5. Inability to relax, fearfulness, irritability, feeling of impending doom, vague sense of apprehension
6. Lack of sleep, startling in sleep
7. A feeling that the surroundings are not real
Different types of anxiety disorders:
- Generalized anxiety disorder – the essential feature is excessive anxiety and worry, occurring fairly often for a period of at least 6 months. These are regarding a number of events or activities. The individual finds it difficult to control the worry.
- Panic attack – it is a discreet period of intense fear or discomfort in the absence of real danger that is accompanied by symptoms like palpitations, trembling, sensation of shortness of breath, feeling of choking, chest pain or discomfort, fear of losing control, fear of dying.
- Panic disorder – Denotes the presence of recurrent, unexpected panic attacks.
- Agoraphobia – There is anxiety about being in places or situations from which escape might be difficult (or embarrassing) or in which help may not be available in the event of having a panic attack or panic like symptoms
- Separation anxiety disorder – It is a childhood disorder characterized by anxiety that is excessive for the developmental level and related to separation from parents or others who have parental roles.

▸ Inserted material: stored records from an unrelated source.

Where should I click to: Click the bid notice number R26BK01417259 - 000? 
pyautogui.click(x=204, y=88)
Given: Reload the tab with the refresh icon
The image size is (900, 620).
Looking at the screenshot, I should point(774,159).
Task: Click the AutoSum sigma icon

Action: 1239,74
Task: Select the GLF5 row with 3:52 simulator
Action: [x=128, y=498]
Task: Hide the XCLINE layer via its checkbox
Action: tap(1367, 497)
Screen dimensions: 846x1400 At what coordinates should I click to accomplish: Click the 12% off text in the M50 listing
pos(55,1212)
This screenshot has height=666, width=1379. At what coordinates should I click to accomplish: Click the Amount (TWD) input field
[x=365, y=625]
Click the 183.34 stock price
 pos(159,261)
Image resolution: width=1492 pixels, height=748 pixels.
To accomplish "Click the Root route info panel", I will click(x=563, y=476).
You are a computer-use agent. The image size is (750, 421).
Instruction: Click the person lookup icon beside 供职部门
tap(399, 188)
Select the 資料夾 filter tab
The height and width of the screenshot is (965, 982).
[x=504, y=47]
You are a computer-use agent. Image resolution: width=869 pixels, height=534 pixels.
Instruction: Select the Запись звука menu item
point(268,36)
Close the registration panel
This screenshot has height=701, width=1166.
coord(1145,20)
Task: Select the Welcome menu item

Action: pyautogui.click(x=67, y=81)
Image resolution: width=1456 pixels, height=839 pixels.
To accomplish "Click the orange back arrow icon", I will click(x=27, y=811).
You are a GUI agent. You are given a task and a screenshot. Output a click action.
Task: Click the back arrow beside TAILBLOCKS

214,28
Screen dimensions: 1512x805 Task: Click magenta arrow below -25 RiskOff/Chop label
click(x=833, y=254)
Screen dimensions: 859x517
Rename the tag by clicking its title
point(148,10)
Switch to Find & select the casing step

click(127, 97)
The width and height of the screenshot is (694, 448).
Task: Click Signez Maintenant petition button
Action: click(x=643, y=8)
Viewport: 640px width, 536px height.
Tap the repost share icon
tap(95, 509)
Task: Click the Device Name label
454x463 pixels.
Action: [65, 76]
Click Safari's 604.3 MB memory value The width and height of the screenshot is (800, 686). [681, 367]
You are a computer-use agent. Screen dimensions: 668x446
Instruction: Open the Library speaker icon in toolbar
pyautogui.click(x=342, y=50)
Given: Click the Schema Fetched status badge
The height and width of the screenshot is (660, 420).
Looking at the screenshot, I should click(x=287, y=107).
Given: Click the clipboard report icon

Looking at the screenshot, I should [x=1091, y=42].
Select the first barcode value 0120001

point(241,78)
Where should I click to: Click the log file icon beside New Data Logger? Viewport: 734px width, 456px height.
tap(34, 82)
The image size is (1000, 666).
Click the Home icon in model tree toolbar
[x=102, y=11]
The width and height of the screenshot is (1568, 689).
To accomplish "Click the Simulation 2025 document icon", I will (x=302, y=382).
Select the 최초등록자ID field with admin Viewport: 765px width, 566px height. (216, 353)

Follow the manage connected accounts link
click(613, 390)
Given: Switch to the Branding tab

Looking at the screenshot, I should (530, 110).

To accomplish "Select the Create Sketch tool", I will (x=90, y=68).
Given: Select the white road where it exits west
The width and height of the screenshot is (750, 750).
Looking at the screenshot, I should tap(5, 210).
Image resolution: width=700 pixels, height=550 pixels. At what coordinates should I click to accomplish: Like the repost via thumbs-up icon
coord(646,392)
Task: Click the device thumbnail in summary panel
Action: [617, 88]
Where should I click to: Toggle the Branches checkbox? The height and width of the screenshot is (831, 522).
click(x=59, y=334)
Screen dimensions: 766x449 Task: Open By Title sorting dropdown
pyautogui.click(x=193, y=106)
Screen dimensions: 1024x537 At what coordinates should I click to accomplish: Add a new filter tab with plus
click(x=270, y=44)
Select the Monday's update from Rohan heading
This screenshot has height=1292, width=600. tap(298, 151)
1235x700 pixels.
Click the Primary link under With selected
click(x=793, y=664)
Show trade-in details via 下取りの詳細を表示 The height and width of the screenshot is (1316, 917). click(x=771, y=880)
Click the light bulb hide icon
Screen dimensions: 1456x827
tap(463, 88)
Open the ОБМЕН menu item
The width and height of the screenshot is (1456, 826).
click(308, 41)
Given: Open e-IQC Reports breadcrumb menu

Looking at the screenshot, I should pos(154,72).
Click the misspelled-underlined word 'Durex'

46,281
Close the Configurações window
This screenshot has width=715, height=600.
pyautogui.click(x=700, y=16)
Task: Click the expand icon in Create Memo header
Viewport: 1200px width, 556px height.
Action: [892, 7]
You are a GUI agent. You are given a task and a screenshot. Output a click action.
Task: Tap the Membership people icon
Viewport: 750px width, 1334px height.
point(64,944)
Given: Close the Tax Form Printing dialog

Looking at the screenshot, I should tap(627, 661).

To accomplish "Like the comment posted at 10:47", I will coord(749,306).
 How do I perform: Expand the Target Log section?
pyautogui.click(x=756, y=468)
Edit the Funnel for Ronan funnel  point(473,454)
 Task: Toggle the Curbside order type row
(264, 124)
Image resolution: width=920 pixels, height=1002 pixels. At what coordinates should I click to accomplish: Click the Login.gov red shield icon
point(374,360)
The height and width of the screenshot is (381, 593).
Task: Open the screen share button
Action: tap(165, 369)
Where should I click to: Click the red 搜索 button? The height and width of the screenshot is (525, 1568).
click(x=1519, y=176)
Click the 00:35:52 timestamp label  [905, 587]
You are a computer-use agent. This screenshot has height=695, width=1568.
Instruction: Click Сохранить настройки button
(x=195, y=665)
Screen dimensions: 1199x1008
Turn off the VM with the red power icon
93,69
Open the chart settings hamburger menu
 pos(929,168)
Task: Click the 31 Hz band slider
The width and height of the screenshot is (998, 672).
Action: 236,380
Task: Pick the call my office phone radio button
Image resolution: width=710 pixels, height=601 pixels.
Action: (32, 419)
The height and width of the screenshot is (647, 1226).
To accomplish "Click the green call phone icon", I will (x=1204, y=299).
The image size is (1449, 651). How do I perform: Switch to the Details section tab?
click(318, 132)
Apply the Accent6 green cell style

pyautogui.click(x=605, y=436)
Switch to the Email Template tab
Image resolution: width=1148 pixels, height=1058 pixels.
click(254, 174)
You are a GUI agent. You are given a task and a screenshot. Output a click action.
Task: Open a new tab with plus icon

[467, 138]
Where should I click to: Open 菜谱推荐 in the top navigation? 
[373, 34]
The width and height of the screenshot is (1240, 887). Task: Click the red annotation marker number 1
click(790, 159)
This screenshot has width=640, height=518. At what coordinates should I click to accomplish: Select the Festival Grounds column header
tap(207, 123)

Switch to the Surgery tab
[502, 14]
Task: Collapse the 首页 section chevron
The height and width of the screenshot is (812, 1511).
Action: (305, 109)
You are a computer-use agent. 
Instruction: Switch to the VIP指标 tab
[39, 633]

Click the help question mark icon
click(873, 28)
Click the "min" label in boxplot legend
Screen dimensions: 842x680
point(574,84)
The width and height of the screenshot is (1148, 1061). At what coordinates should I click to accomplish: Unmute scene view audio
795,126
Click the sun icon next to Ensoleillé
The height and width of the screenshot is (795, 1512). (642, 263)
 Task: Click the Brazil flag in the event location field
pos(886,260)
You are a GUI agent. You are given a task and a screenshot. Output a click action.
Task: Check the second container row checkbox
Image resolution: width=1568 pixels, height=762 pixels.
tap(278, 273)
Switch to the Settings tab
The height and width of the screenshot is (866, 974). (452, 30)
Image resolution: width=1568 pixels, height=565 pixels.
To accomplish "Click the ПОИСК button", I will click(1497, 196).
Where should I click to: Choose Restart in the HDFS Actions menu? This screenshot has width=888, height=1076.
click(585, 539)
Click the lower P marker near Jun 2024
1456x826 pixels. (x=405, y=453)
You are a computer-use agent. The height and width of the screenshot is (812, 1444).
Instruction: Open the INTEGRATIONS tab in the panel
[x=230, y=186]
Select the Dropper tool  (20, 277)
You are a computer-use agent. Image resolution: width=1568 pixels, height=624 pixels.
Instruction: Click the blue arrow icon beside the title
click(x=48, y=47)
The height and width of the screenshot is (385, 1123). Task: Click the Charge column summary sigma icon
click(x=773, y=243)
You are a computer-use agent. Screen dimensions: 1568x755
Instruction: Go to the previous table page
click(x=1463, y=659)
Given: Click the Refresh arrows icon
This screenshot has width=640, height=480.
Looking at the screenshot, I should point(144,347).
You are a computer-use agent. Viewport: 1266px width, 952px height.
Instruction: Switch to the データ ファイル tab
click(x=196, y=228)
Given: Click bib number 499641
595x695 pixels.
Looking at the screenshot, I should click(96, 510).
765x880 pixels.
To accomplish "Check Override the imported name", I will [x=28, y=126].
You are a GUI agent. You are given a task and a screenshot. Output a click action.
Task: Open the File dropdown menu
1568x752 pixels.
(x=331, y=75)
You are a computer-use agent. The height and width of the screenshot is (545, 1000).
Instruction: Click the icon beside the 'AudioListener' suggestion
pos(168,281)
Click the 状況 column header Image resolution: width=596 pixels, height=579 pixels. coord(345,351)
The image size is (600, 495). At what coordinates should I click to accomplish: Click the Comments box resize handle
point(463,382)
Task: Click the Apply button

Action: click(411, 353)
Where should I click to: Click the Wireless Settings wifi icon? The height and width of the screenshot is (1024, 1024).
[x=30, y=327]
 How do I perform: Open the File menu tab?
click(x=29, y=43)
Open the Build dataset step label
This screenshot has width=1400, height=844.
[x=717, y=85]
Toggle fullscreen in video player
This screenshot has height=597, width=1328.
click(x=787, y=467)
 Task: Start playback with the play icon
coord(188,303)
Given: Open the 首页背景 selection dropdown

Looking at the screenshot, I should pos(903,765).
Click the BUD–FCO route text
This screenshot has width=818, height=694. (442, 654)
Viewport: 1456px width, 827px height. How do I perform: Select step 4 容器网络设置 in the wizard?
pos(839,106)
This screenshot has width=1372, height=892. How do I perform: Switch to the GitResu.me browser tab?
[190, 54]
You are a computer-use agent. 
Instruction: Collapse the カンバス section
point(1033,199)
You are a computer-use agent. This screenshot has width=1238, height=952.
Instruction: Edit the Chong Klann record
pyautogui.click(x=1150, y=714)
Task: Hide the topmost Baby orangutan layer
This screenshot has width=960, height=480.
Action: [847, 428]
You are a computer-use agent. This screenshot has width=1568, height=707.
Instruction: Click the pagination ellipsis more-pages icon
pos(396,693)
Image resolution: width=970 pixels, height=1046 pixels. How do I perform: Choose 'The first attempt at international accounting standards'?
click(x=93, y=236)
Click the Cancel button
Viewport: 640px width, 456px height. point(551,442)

- Specific phobias – The essential feature is clearly discernible, circumscribed objects or situations
- Social phobia (social anxiety disorder) – The essential feature is a marked and persistent fear of social or performance situations in which embarrassment may occur.
- Substance-induced anxiety disorder – It is characterized by prominent symptoms of anxiety or panic that are a direct result of abusing drugs, taking medications, being exposed to a toxic substance or withdrawal from drugs.
- Anxiety disorder due to a medical condition – It includes prominent symptoms of anxiety or panic that are directly caused by a physical health problem.
What can you do if you experience occasional anxiety?
– Recognise and understand your anxiety. Tell yourself, “My nervous system is kicking into high gear”.
– Don’t criticize yourself for those feelings. Instead, feel them, but give yourself a timeline/ space. It’s okay to feel like this.
– Know that you can have anxiety and still function well.
To treat severe anxiety disorders, its evolution must be understood. Tracing the cause is as important as treating it and the manifestations which are troublesome.
“When you worry about getting rid of your anxiety, you’re signaling your nervous system that you have even more to be anxious about. And that makes your anxiety worse. Talk to a medical professional if your symptoms disrupt your daily activities or if symptoms persist for many weeks”, suggests Dr. Rohini.
Some medications may also be prescribed if the doctor deems necessary.